Source excerpt:
—————

# Prefered 1911 Holster



## Jimi_l (Mar 12, 2011)

Hi All,

I was not sure whether to post this in:
1911
or
Accessories
or
CCW
or...well you get the idea. Mod's feel free to move this wherever. I chose this area mainly because I felt the 1911 fans would likely have the most/best information for me.

So I have this Chiappa 1911-22 which while being a .22lr clearly has the same holster requirements as a traditional 1911 45. At least I should think it would. Anyway, the questions are-

1) Is there any practical way to carry this gun in a concealed way? Just so you know I am in NH and have a permit on the way so this would be perfectly legal almost anywhere in my state.

2) If there is a way what am I looking for when it comes to holsters? I have looked everywhere and am just as confused when I started. None of them seem like they would really be very subtle unless I had a parka on. I would think the small of my back would be the best spot since I am standing most of the time but I occasionally drive at work too? I climb a lot of stairs as well as bending and lifting as well. How do you manage all of these with one or can you?

Thanks in advance for any ideas,

Jim


----------



## VAMarine (Dec 25, 2008)

The full size 1911 can be carried concealed rather well provided you're willing to make some concessions in clothing, you're most likely going to need to dress around the gun so to speak, this can be done with anything from a polo shirt to suit coat etc.

Before we get to the part about holsters and stuff. Is there any physical reason you are planning on carrying a .22? Arthritis or any other physical disabilities? The .22 offers very little terminal performance often referred to as "stopping power" and .22 ammunition is probably the most failure prone ammunition on the planet, add in to that that .22 caliber semi-automatics are not known for running like a Swiss watch, the end result of that is a failure waiting to happen increasing your odds of getting a click when you want a bang.

If it's the only gun you have, it's the only gun you have but please make plans to increase your caliber as soon as possible. If for physical reasons you can only handle a .22, I'd make it a .22 magnum revolver in order to increase "stopping power" and have a more robust firearm.

—————

Data:
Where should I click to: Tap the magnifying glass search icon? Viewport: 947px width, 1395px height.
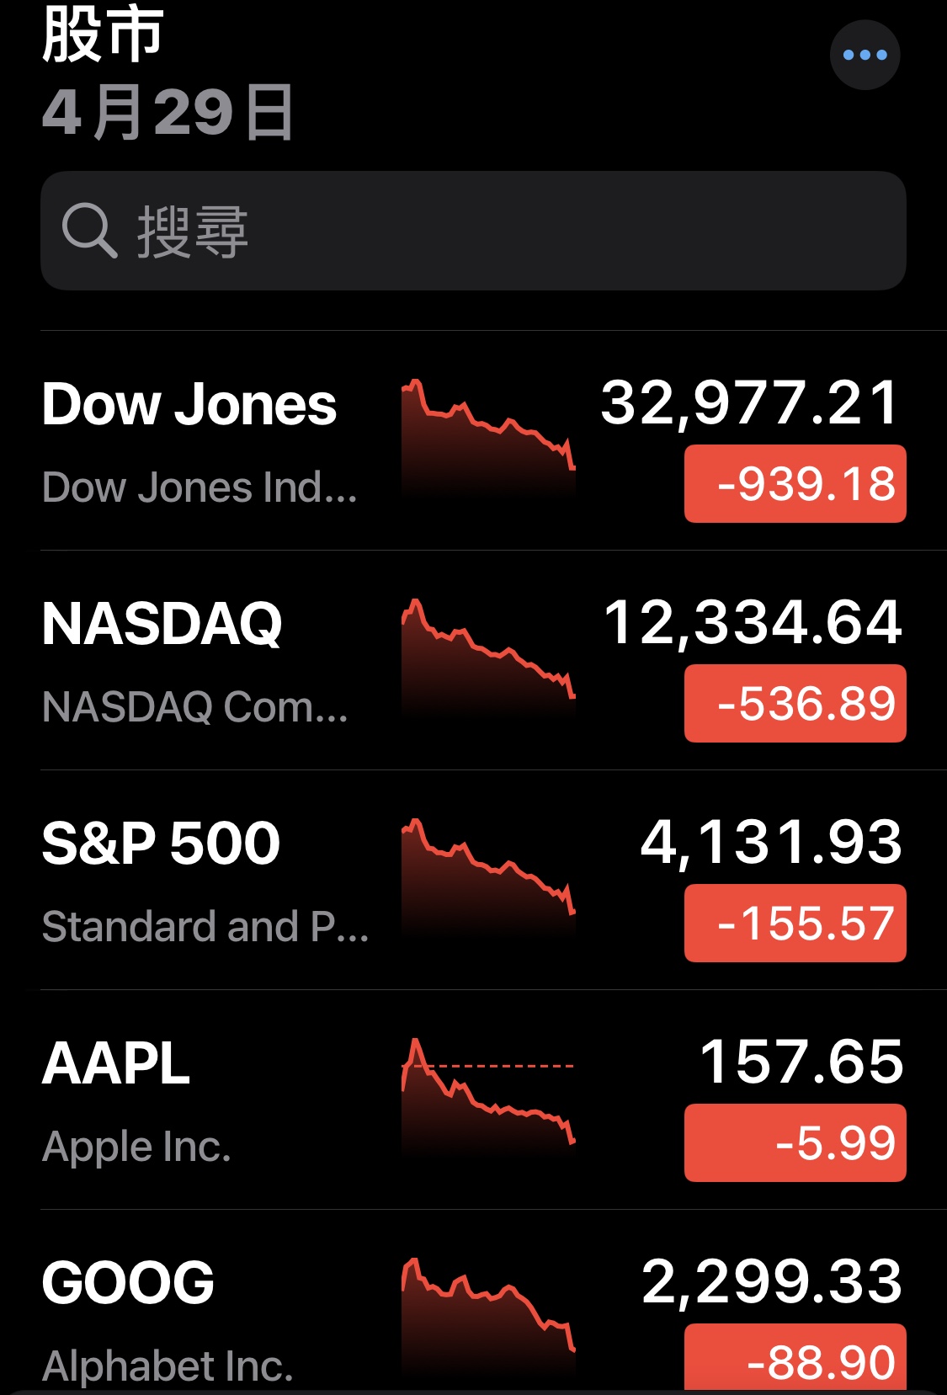(x=89, y=230)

—————

List of tasks:
[A] In the forum thread about 1911 holsters, rewrite the paragraph that begins "Before we get to the part about holsters and stuff" as a short bulleted list that keeps its main points.
[B] In the forum thread about 1911 holsters, which pistol does Jim say he has?
[C] Extend the forum thread about 1911 holsters past its final sentence.

Responses to the exercise:
[A]
- Asks whether a physical reason, such as arthritis or another disability, lies behind the choice to carry a .22.
- The .22 offers very little terminal performance, often called "stopping power."
- .22 ammunition is probably the most failure-prone ammunition there is.
- .22 caliber semi-automatics are not known for running reliably.
- Together, these raise the odds of a click instead of a bang when it matters.

[B] A Chiappa 1911-22 chambered in .22lr.

[C]
Now, on to holsters and concealing the 5" 1911....you're going to want an inside the waistband (IWB) holster with wide-set mounting points such as the Crossbreed Super Tuck, or renditions of the Versa Max II (my preferred IWB).

Small of the back (SOB) is generally not that great an idea, there are a number of issues to consider:

1: Draw stroke, if done incorrectly, you're going to sweep your torso with the muzzle of your gun
2: Not comfortable while driving, of course this will vary from person to person but I've done it and know of many who have tried it and it's not very comfortable while on the road and almost inaccessible while seated in a vehicle.
3: It prints like crazy when bending over
4: If you ever slip on a patch of ice and fall on your back, it's going to hurt really, really bad.

Generally speaking, the best place to carry is anywhere from 3'clock to 4:30 on the body (your belt buckle is 12o'clock)

There's also "wearable" holsters such as the Smart Carry, Thunderwear etc. but those all have their own issues, mainly accessibility.

This is a pretty good article on concealment holsters for the beginner, take read and come back with any questions.


----------



## Jimi_l (Mar 12, 2011)

Hi VAMarine

Actually I knew this was going to happen (the caliber question that is). Physically I am fine, actually I have studied Chinese Martial Arts daily for almost three years now and am confident that I can defend myself in nearly any "open hand" situation. Probably much faster than I could ever think about drawing a pistol and firing it but that is another topic altogether. At 40 I am easily in the best shape of my life really from a defensive standpoint. I could give you a bunch of reasons why I went with this caliber but the main one that really matters for now is that it is my only pistol and the only one I am likely to afford and shoot regularly any time soon. That said, I do plan to become proficient with it God forbid should the need ever arise.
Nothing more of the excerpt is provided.